I worked through Lecture 2 of neogcamp today and here are my notes/takeaways from it.
Since, I do know some basics and fundamentals, so I skipped parts of the video as suggested and I tried to do the exercises and dig deeper into the homework assignments.
Explain git to me like I’m 10
I have a 10 year old cousin that plays Minecraft and this is how I would explain this to him.
When you play Minecraft, sometimes when you try to add something new to your house, the house gets damaged or burns down, this happens right? What if you had your house’s older version sitting somewhere and you could see your changes and undo them or see exactly where you made a mistake that caused it to burn? This is what git does, it keeps track of all your changes to a file (house) and you can look at them at anytime to see what broke your code (burned your house) or you can restore an older working version (an undamaged house).
What is Open Source?
A software is an open-source software if they allow it to be freely used, modified and shared, not if just the source code is publicly available.
The term “open source software” is interchangeably used with “free software”. The two terms essentially mean the same thing. The latter is an older term. We also often hear the term FOSS
. This stands for “Free and Open Source Software”.
What is an Open Source License?
- Legal and binding contract between the author and the user of the open source software.

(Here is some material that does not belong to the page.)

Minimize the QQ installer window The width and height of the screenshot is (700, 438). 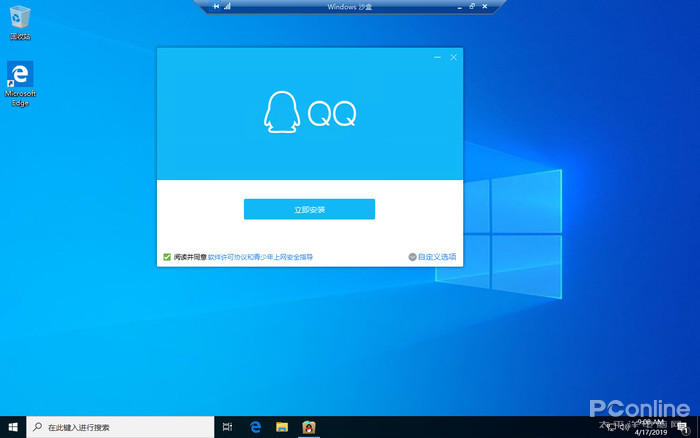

It enumerates the conditions and terms under which the user may access, modify and share the software.
- The license is what declares the software as Open Source. Without an Open Source License, publicly available source code is unusable by anyone other than the author of the software.

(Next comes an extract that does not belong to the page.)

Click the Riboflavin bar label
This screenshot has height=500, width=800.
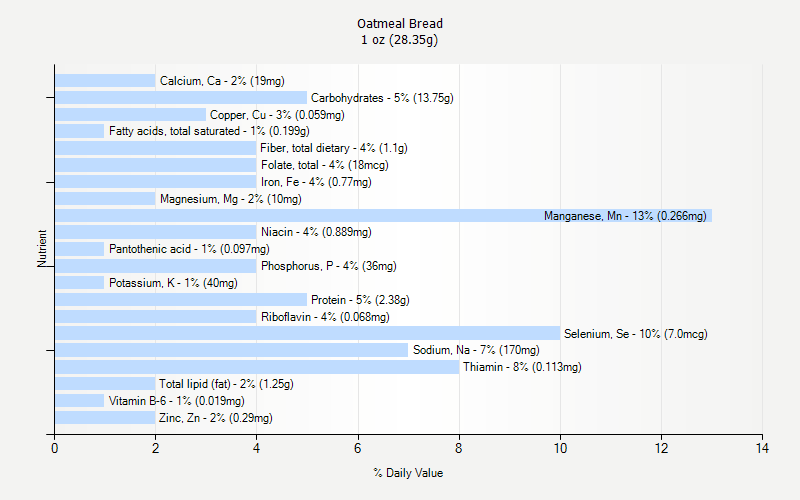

- These are sometimes divided into copyleft and permissive based on requirements and restrictions placed on users.
- Some Popular Licenses : GNU General Public License, MIT License
What happens when we commit our code?
The changes that we have made since the last commit, are stored in the latest commit. A commit can be reversed but now all these changes are bundled together and this ‘version’ of our repository is now stored.

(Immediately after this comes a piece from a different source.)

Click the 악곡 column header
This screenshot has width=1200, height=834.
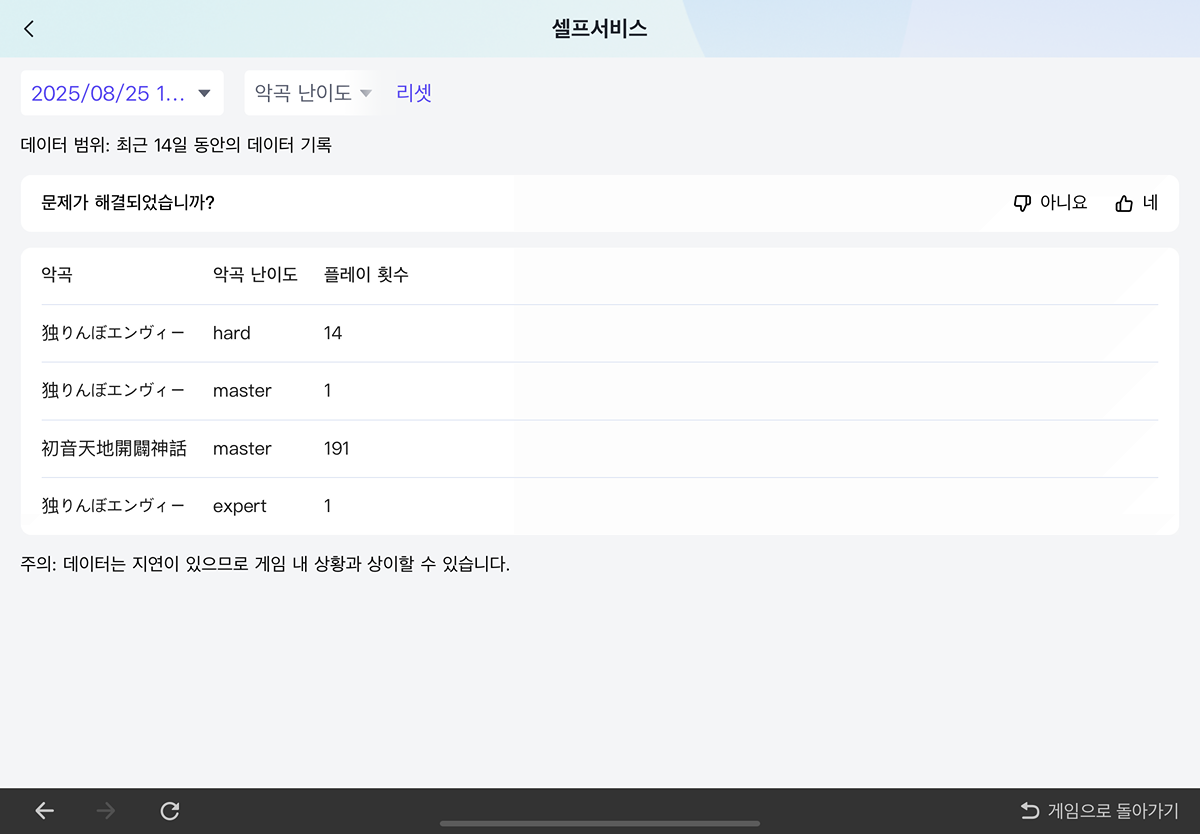coord(57,275)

How to write good commit messages?
As given in the guide, a good commit message starts with “what type of change has been made” followed by a brief description.
Types of changes can be as per the following [screenshot from the guide]
My solutions to the live exercise:
Q. What would you put as a commit message if:
- You added some details to the README.md file?
docs: details added to README.md
- Your CLI app was taking “potato” as an input for leap year test?
fix: fix leapYearCheck() function
- You started using CHALK library in your CLI app?
style: use CHALK library in CLI App
- You added level based game play in your CLI app?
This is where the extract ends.